◆ Instructions for the task: Every record that follows should be printed verbatim.

◆ Data to examine:
-----
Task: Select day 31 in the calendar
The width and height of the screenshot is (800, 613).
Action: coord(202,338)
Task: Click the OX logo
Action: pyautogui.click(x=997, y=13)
-----
◆ Exercise solution:
Task: Select day 31 in the calendar
The width and height of the screenshot is (800, 613).
Action: coord(202,338)
Task: Click the OX logo
Action: pyautogui.click(x=997, y=13)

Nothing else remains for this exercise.